Like the beach debate back in Australia, this took a hot-button issue and served it up to a stressed and anxious crowd. And like that debate, there is little chance that this will do any good.

 


 

Most of us have experienced nothing like the social distancing measures being deployed around the world, and hopefully we never will again. But this stretch has to have staying power, if we’re to lurch towards that glorious moment in time when a vaccine whisks us all from this weird, shitty nightmare.

It will last if it is realised through a sense of togetherness and a willingness to accept that people are trying their best to adhere to the guidelines. We have to build an instinct to seek out context, meaning and clarity when viewing public spaces that have people in them. We don’t know what families and households look like. We don’t know why people are on a street. If we forget the awful novelty of this social and cultural shift, and we forget to be charitable, then lives will be lost because the longevity of social distancing will decrease.Image

Here in Norway, we are barrelling towards long Easter holidays. Even though people on the streets adhere to social guidelines, cluster still occur, so it is probably better that busy-ness doesn’t emerge. There are probably already too many people out on the streets on sunny days, and as the holiday approaches, it might get worse. There needs to be something more to encourage people to stay away from busy areas, but deceptive shaming efforts are the worst possible pathway for that.

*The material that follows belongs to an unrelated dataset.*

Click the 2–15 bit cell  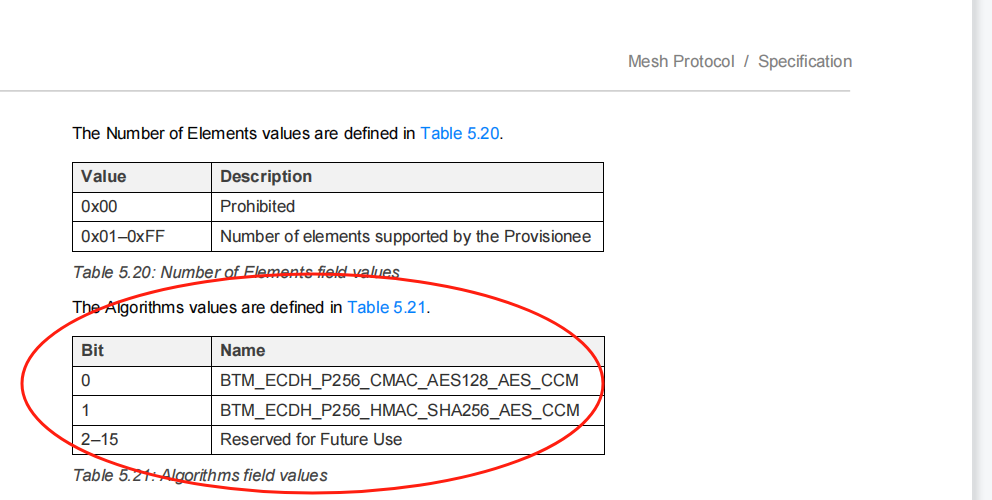(x=142, y=440)
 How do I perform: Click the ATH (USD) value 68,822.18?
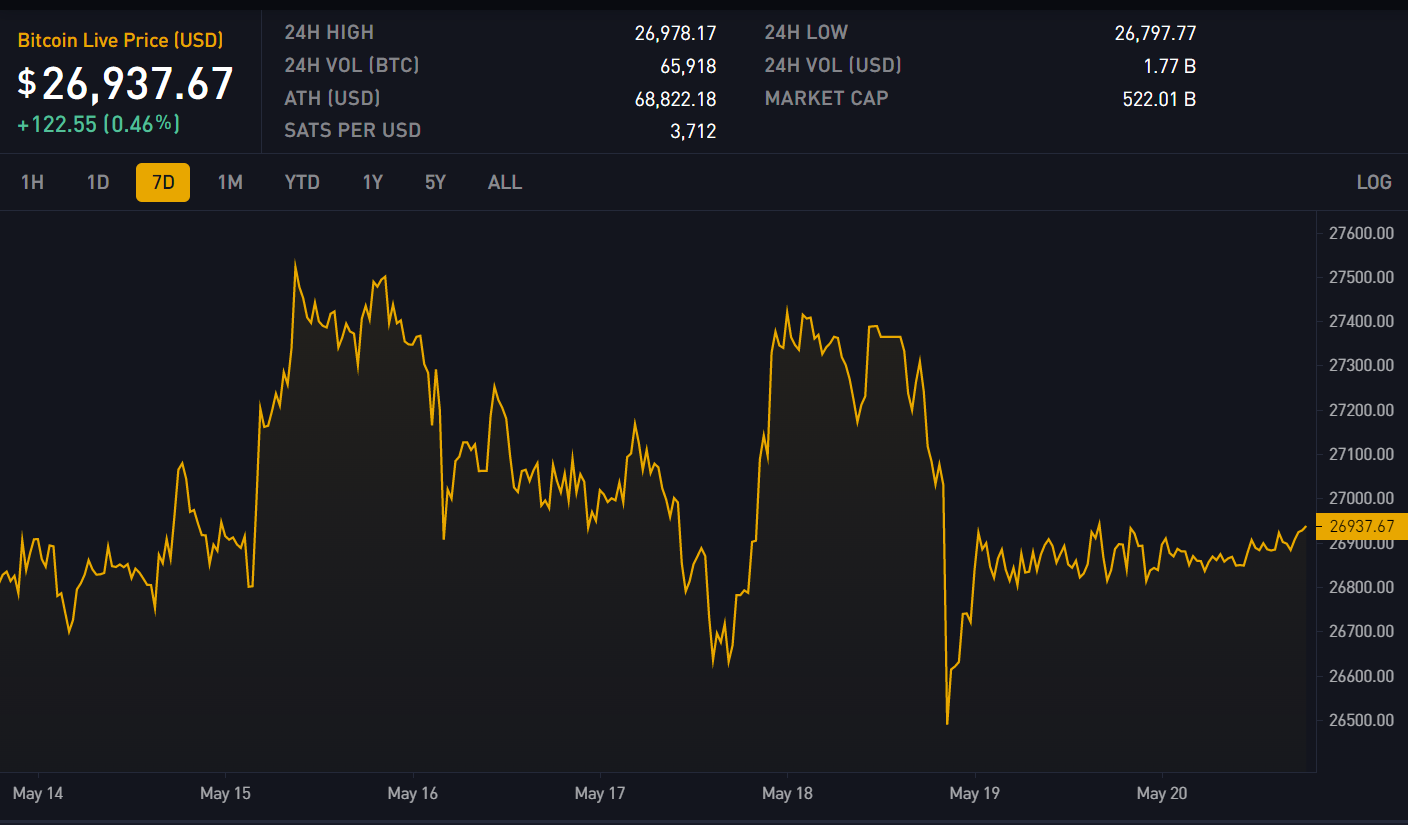click(675, 99)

Part of the reason a small cluster of people did form on our street is because two people were hanging out of their window playing music. You could view this as the irresponsible arrogance of granny-killing bastards, who should be punished severely, and many will. But that will backfire. I look at that and I see people craving, desperately, a brief respite from doom-scrolling their social media feeds and engaging in the experience of sound created by another human being they can see with their own damn eyes. We will not make it to finish line if we misunderstand or dismiss how badly we need moments like this.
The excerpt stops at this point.